À l'heure où notre doux et aveugle pays croit devoir s'enflammer autour de la question de la procréation assistée, il n'est pas inutile de claironner que le débat est clos depuis plusieurs années déjà (le bouquin date de 2012 !) et que, dans sa marche inexorable, la mondialisation n'aura attendu ni la manif pour tous, ni une législation trop timide.
Fidèle sans doute à son passé de journaliste, Kishwar Desai nous emmène explorer toutes les ramifications de la filière et suivre le trajet des containers d'embryons, depuis les espoirs des riches occidentales jusqu'à l'appât du gain des femmes indiennes, en passant par les bureaux des douaniers corrompus, depuis la clinique de Londres jusqu'à celle de Delhi.
En dépit de la gravité du sujet et de l'épouvantable trafic humain dont il est ici question, le ton de son bouquin est assez unique (peut-être indien ?) : la prose est légère et humoristique mais les portraits qu'elle trace de ses compatriotes sont peints au vitriol. Les petits et grands marchandages qui accompagnent cette filière mondiale de la nouvelle maternité sont affolants mais l'ambiance qu'elle tisse reste bon enfant. Plusieurs bloggeurs ont d'ailleurs été déroutés parce ce qu'ils ont pris pour trop de complaisance envers les tristes sires qui traversent ce roman.
Mais Kishwar Desai disait elle-même à Libé (qui tirait son portrait en 2014) :

Mes histoires sont si sombres que j’ai éprouvé le besoin de créer un personnage plus optimiste.

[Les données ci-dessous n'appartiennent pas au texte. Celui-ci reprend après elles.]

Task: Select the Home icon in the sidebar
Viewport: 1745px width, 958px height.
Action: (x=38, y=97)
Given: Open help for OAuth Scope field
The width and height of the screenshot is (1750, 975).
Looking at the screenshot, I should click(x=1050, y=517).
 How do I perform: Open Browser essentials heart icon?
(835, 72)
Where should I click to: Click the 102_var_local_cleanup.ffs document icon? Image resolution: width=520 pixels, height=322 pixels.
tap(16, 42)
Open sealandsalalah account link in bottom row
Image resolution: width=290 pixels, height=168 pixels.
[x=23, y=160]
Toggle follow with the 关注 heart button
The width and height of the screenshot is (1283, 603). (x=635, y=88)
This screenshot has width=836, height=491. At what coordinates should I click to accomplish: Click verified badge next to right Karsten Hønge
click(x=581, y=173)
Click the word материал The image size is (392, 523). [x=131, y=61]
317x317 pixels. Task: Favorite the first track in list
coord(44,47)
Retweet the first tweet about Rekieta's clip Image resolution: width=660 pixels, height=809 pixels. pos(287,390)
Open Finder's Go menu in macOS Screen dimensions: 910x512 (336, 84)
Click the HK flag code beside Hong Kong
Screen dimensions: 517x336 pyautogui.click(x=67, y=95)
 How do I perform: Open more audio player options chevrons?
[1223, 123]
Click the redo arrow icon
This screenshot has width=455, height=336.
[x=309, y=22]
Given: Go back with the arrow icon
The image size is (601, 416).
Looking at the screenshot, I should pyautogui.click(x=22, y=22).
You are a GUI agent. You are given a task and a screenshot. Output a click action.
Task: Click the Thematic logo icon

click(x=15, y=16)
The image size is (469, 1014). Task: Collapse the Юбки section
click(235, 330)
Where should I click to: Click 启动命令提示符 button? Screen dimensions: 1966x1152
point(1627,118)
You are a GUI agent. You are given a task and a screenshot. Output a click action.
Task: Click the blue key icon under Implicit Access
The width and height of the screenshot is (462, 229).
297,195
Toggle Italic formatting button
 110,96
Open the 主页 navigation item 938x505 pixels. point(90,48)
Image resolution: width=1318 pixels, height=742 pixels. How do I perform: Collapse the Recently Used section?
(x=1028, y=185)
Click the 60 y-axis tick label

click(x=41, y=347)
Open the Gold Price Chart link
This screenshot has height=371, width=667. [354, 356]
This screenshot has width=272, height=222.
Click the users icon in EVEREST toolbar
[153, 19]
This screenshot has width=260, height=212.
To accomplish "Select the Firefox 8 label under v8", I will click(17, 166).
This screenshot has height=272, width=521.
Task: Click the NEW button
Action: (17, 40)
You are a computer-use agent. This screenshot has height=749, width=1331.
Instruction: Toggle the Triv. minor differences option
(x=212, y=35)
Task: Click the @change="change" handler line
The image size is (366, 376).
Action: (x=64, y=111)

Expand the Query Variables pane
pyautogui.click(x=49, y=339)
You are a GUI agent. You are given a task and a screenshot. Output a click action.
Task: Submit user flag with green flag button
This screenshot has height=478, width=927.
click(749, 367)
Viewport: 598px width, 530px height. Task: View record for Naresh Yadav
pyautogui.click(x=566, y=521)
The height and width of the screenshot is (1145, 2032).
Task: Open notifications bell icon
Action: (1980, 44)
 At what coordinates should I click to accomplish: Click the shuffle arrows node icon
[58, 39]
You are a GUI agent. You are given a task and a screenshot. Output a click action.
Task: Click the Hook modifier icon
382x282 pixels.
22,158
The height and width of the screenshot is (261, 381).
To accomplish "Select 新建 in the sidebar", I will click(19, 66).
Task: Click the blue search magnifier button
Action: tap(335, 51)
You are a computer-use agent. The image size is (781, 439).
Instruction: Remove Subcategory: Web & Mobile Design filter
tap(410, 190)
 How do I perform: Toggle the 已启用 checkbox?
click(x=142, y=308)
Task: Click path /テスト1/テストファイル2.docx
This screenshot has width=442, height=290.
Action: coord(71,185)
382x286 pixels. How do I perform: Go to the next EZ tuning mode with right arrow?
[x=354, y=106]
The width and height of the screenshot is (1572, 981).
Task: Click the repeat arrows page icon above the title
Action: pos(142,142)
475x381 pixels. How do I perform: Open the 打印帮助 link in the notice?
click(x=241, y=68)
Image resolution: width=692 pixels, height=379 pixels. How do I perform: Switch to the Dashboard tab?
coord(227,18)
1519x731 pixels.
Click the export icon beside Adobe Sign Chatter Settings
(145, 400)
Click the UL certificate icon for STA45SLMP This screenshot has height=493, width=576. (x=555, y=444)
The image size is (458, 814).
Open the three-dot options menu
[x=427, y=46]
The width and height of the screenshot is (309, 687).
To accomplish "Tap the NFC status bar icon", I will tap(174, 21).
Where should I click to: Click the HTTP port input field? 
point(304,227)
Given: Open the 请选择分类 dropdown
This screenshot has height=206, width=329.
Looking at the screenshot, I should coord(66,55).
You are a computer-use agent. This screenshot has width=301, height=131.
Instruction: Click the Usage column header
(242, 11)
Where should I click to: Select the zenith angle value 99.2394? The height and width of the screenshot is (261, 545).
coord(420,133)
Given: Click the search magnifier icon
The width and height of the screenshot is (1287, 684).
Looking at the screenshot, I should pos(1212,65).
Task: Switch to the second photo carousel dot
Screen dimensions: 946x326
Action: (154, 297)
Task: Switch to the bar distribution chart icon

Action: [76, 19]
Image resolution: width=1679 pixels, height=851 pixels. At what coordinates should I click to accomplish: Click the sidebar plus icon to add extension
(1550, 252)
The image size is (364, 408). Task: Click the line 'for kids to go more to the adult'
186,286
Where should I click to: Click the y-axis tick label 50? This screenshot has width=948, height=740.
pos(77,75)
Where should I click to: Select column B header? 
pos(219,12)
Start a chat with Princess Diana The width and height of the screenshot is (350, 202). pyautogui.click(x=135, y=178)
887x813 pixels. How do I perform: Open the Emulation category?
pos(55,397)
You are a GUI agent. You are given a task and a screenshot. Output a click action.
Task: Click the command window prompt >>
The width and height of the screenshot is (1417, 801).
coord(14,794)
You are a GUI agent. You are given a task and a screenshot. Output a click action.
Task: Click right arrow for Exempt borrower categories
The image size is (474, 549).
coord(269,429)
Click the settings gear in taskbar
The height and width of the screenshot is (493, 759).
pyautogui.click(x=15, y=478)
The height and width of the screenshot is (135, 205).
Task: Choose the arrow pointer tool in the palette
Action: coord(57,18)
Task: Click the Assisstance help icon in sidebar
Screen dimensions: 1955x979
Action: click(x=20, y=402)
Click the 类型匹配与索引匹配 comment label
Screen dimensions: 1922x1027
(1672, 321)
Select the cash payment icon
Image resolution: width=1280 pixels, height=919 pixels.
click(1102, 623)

Un drôle de bouquin que l'on dirait égaré sur une étagère, quelque part entre une Bridget Jones en sari et un Rouletabille en rickshaw.
Au final, le pamphlet est plus subtil qu'il n'y parait car différents points de vue sont donnés par différents personnages et celui d'Anita (l'épouse du toubib) n'est pas le moins intéressant.

[...] Anita [...] répondait avec vivacité que "les Indiens devaient devenir modernes".
Ce à quoi Subbhash rétorquait : "Ce n'est pas une question de modernité. [...] Est-ce qu'on peut vraiment parler de familles normales ?"
Anita souriait. "Il va falloir que tu t'y fasses mon chéri."

Kishwar Desai donne à lire. Elle ne donne pas de leçon.
Son éditeur français (L'aube) revendique abusivement l'étiquette 'polar' (l'enquête amateure est bien légère), et il est clair qu'on ne tient pas là une grande plume de la littérature (le style passe-partout est facile).
Mais ce quasi reportage journalistique vaut quand même le détour par Delhi pour deux excellentes raisons : il est agréable à lire à nos yeux occidentaux et même très compréhensible jusque dans quelques unes des subtilités locales, et par ailleurs le sujet grave, passionnant et intéressant, visiblement bien documenté, est à découvrir.
Impérativement.
On regrette juste que le pavé soit un peu lourd à digérer : l'idée de se faire entrecroiser différentes histoires et personnages n'est pas mauvaise mais Kishwar Desai se perd et nous perd parfois en route. Certaines parties ne méritaient pas tant de développements ni qu'on y revienne plusieurs fois (notamment les épisodes de la douane).
Pour rester dans le ton léger de ce bouquin et finir d'un clin d'œil,  rappelons-nous le très beau film de début 2014 sur les lunchboxes de Mumbai :

[...] Lorsqu'il rentrait le soir [...] elle prenait la boîte vide de son déjeuner et allait la poser sur le plan de travail de la cuisine.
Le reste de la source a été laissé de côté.